American startups have less need to list on the stockmarket
WHATEVER your view of the recent antics of Elon Musk, one thing seems clear. He rather regrets that Tesla, the electric-car maker of which he is boss, ever became a public company. To recap: in August Mr Musk announced that he had secured the funding to take Tesla private. The gyrating stock price is a distraction to staff, he explained. The obligation to report earnings each quarter fosters short-term fixes that may hurt the firm’s long-term health. And being listed makes Tesla prey to short-sellers.
Tesla’s share price rallied. The shorts lost money. It then emerged that the money to buy out shareholders was not quite as secure as Mr Musk may have suggested. Before long, the board confirmed that the firm would not be taken private. Its shares sank back. The company is now under investigation for possible securities fraud.
Whatever these larger consequences, Mr Musk achieved a minor feat. He has drawn fresh attention to some familiar grumbles about public markets. The number of listed firms in America is in long-term decline (see chart). Mr Musk’s beefs seem specific, but they are part of a general explanation for this trend. The red tape, the endless disclosures, the ceaseless spotlight—all have made the cost of being a public company too high. Yet that is not the real cause. The main reason why startups do not become public firms is that many of them no longer need to.
In part, this reflects changes to the supply side of capital markets. In the 1990s specialist venture-capital firms were almost the only option for startups seeking money to finance their expansion. Nowadays there are large pools of private money that can be tapped. “There is a level of pre-IPO capital that did not exist before,” says Philip Drury, head of capital markets in Europe at Citigroup. Private-equity firms are sitting on piles of cash. Sovereign-wealth funds are willing to tie up capital in new, unlisted ventures. So are hedge funds, family offices and even pension funds.
This shift can be traced back to a piece of deregulation. The National Securities Markets Improvement Act of 1996 made it easier to set up large pools of private investors. A study by Michael Ewens and Joan Farre-Mensa, two academics, finds that the supply of “late-stage” capital (ie, to startups four or more years past their first funding round) accelerated soon after. In the 1990s most young firms seeking $ 150m or more had to raise it by an initial public offering. Now such sums are raised privately.
Capital-light capitalism
The demand side of capital markets has also changed. In the heyday of public markets, the typical listed firm would be capital-intensive—a railway, say, or a large manufacturer or a chain store. Such enterprises needed pots of capital to pay for land, buildings, plant and equipment. Even the very rich could not fund enterprises on this scale. The ventures were either too large or too risky.
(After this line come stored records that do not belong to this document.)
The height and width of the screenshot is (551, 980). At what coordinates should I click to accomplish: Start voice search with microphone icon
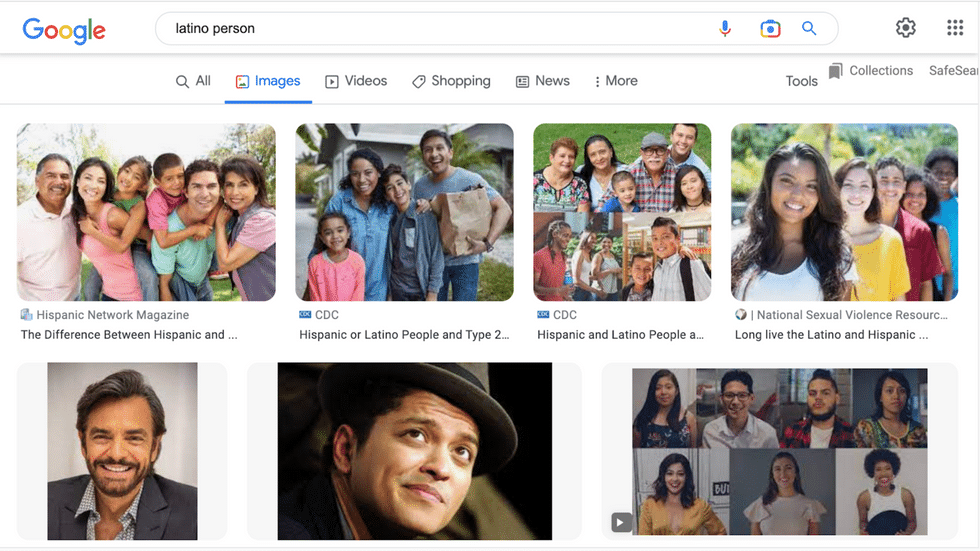click(x=725, y=29)
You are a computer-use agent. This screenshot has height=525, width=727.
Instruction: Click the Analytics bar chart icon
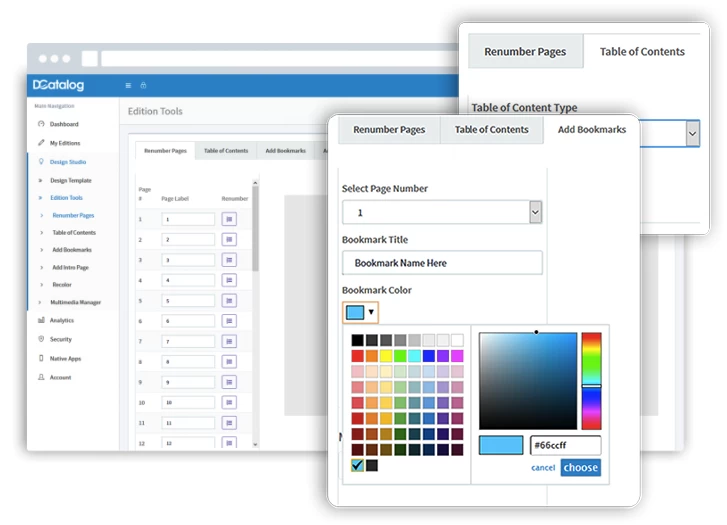pyautogui.click(x=41, y=320)
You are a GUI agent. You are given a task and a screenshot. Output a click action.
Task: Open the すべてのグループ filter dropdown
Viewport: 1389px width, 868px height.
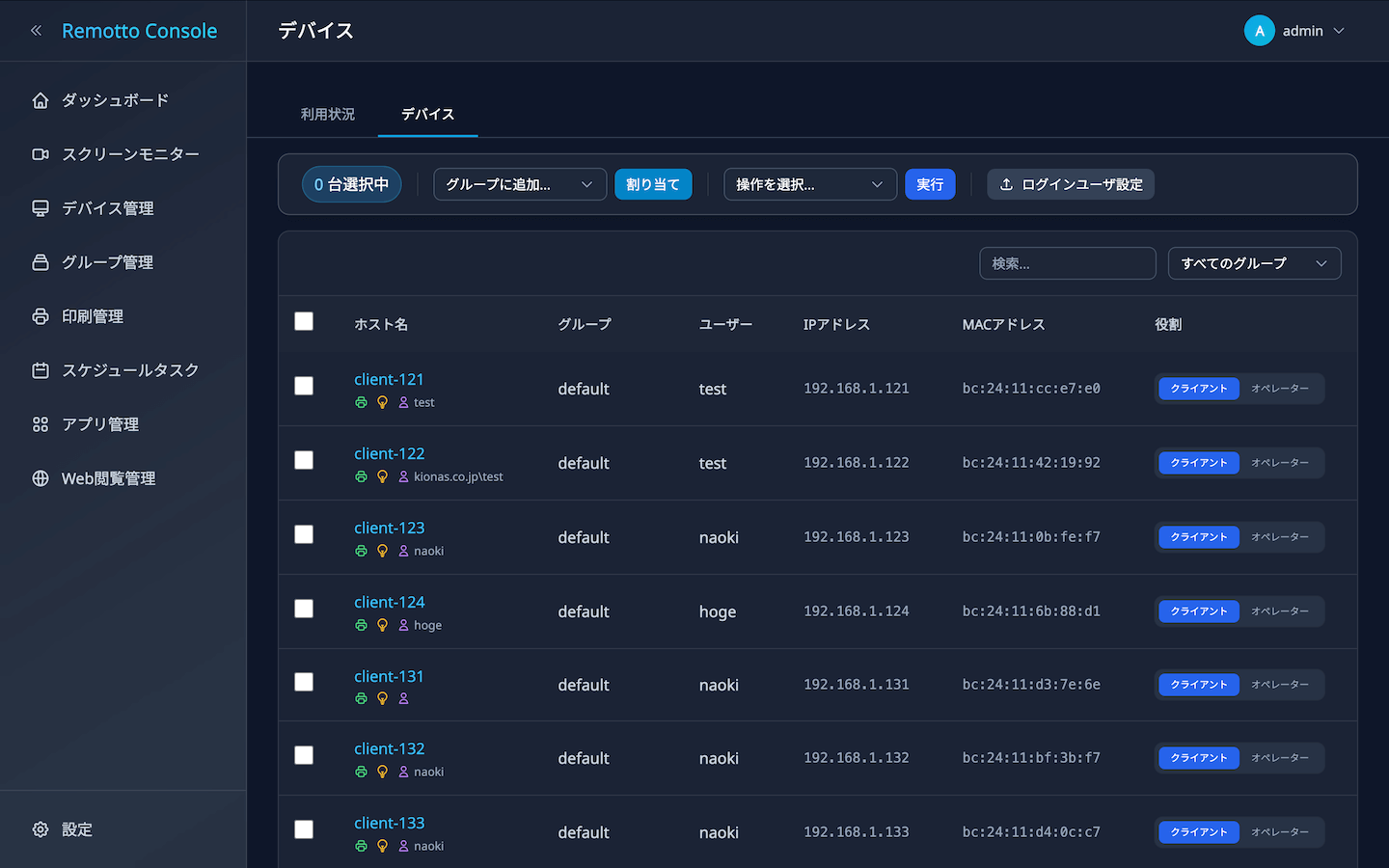[1253, 263]
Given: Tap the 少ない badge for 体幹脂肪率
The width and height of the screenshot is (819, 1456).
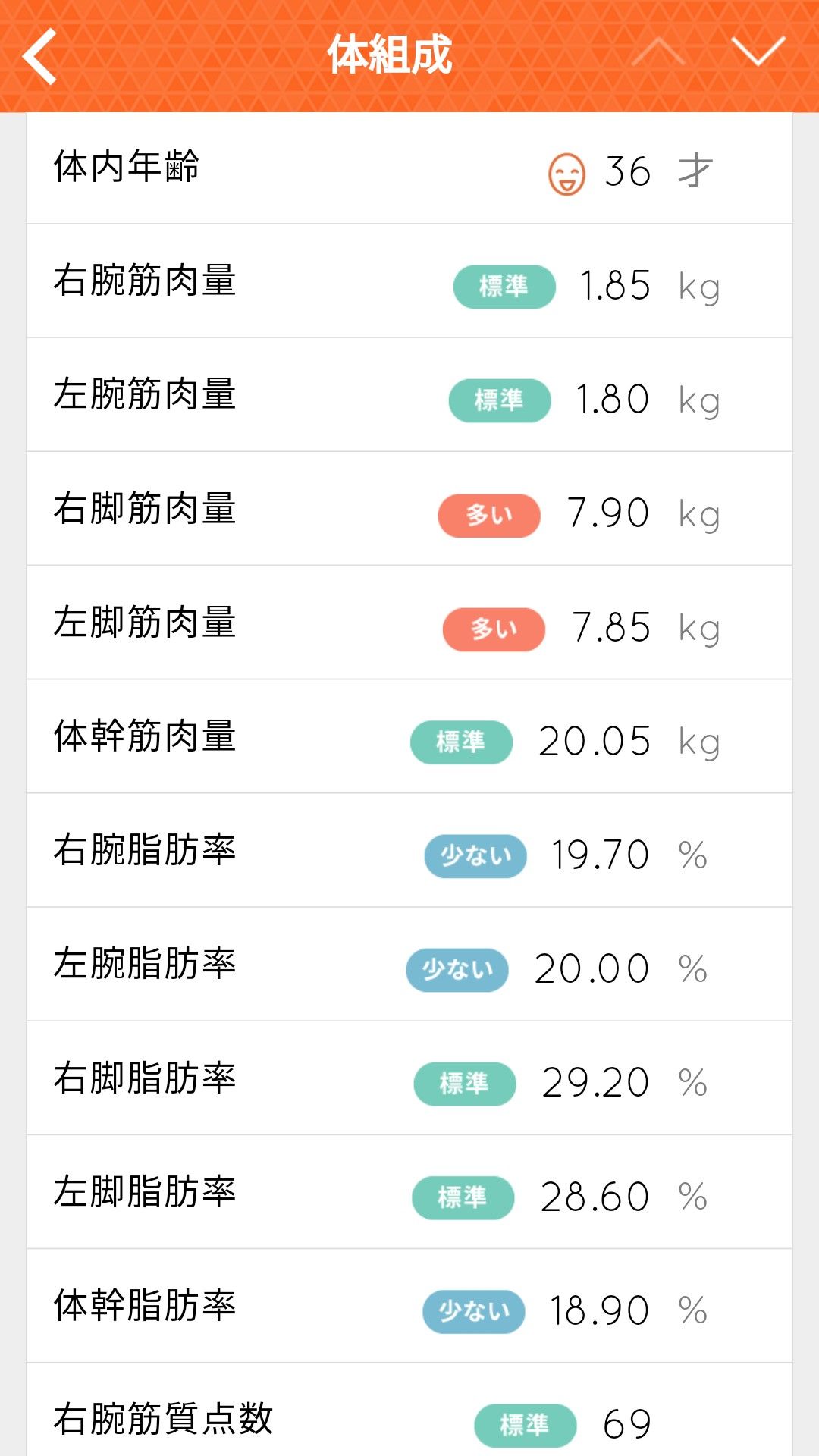Looking at the screenshot, I should pyautogui.click(x=474, y=1311).
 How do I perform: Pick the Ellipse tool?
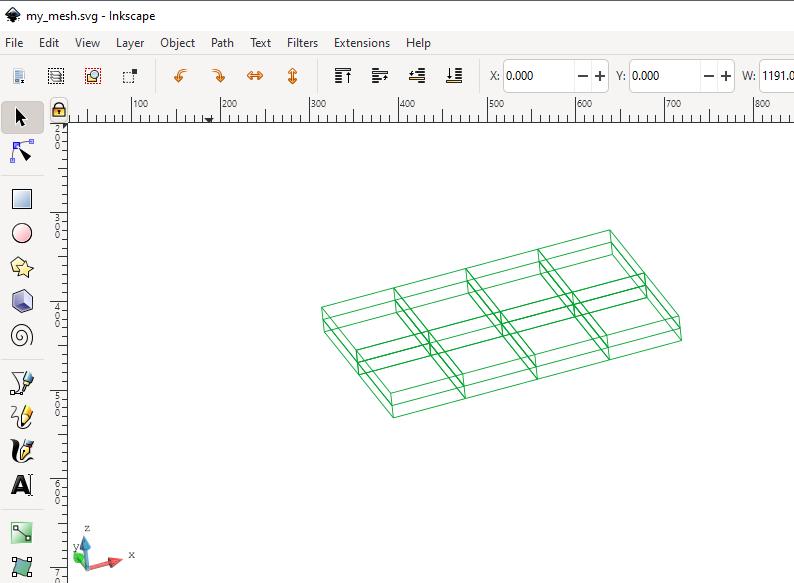pos(22,233)
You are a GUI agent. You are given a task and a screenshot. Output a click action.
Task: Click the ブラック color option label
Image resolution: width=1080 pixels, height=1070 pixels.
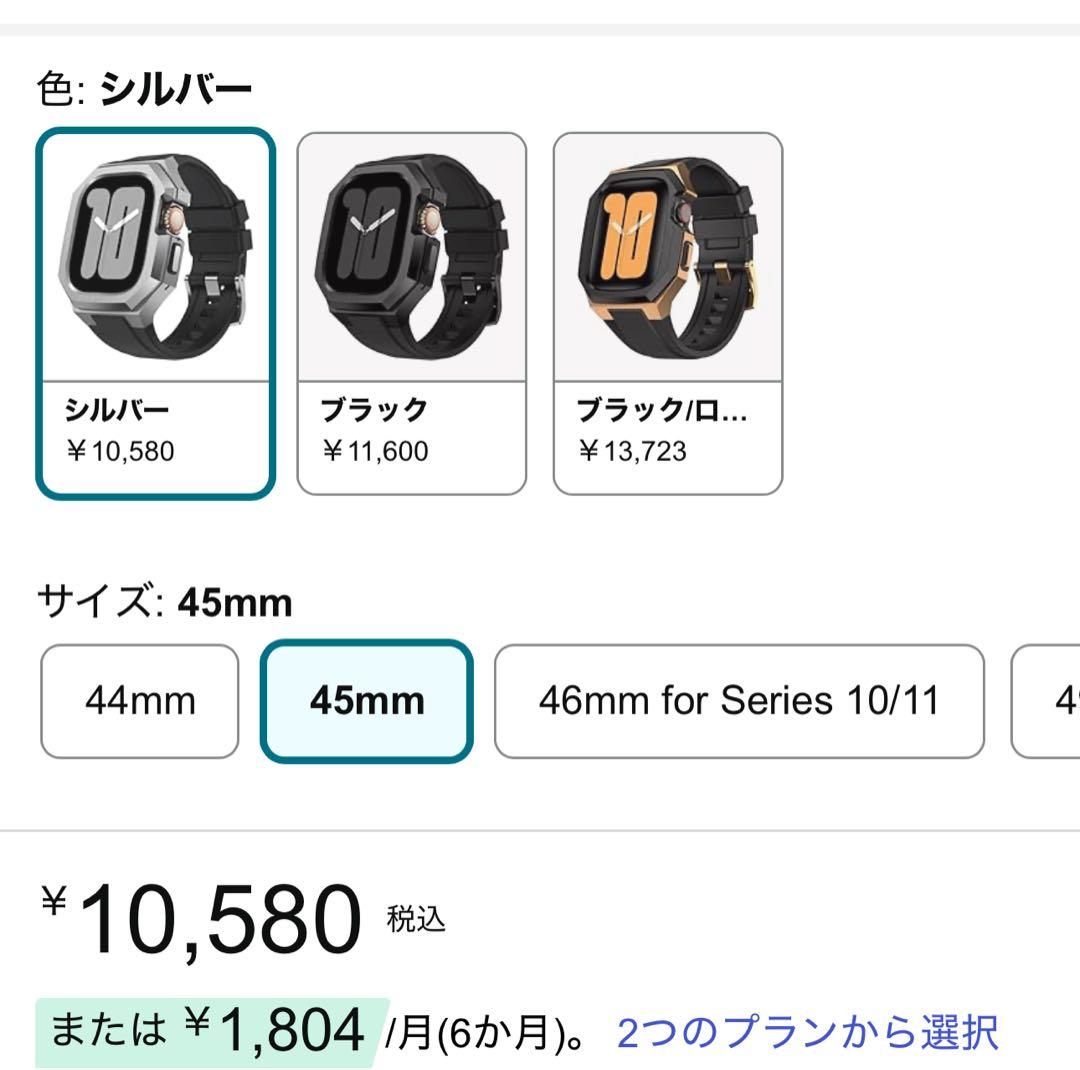coord(374,410)

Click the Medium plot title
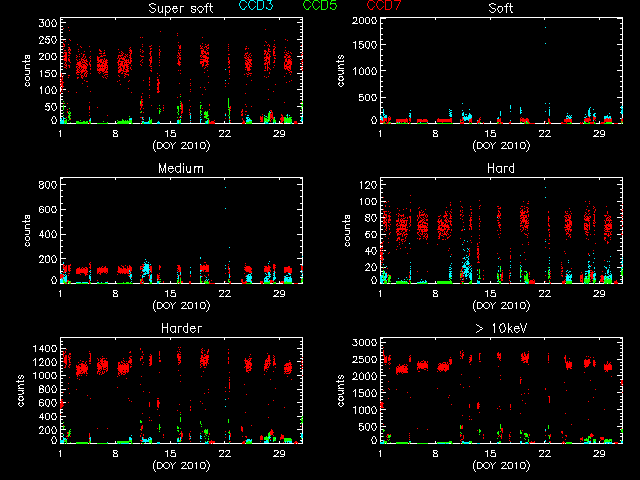(181, 168)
These days the value of new firms is in ideas more than fixed assets. New ventures, notably technology firms, need far less capital to start and to grow than they once did. The building blocks for websites or smartphone apps are available free as open-source code. Computing power and digital storage can be leased. And a mini service industry has emerged to help startups refine and market their business ideas. It is also far cheaper to expand a business based on an idea than one that is based on physical capacity. Software can be copied at almost zero cost. That is not true of factories or warehouses.
Startups need less capital and have more options for raising it as they mature. Increasingly they choose private money. That is not only because it is more readily available. It is also because private capital is more suited to ideas-rich firms, say Craig Doidge, Kathleen Kahle, Andrew Karolyi and René Stulz in another recent paper. Listed firms are obliged to make public how they are using their capital. That is fine for a firm with lots of fixed assets. Spending on, say, a new plant may lift the firm’s value. But when an ideas-led firm reveals plans for its spending, it gives away details of its business plan to rivals. It would be better off seeking funds from a select group of private investors.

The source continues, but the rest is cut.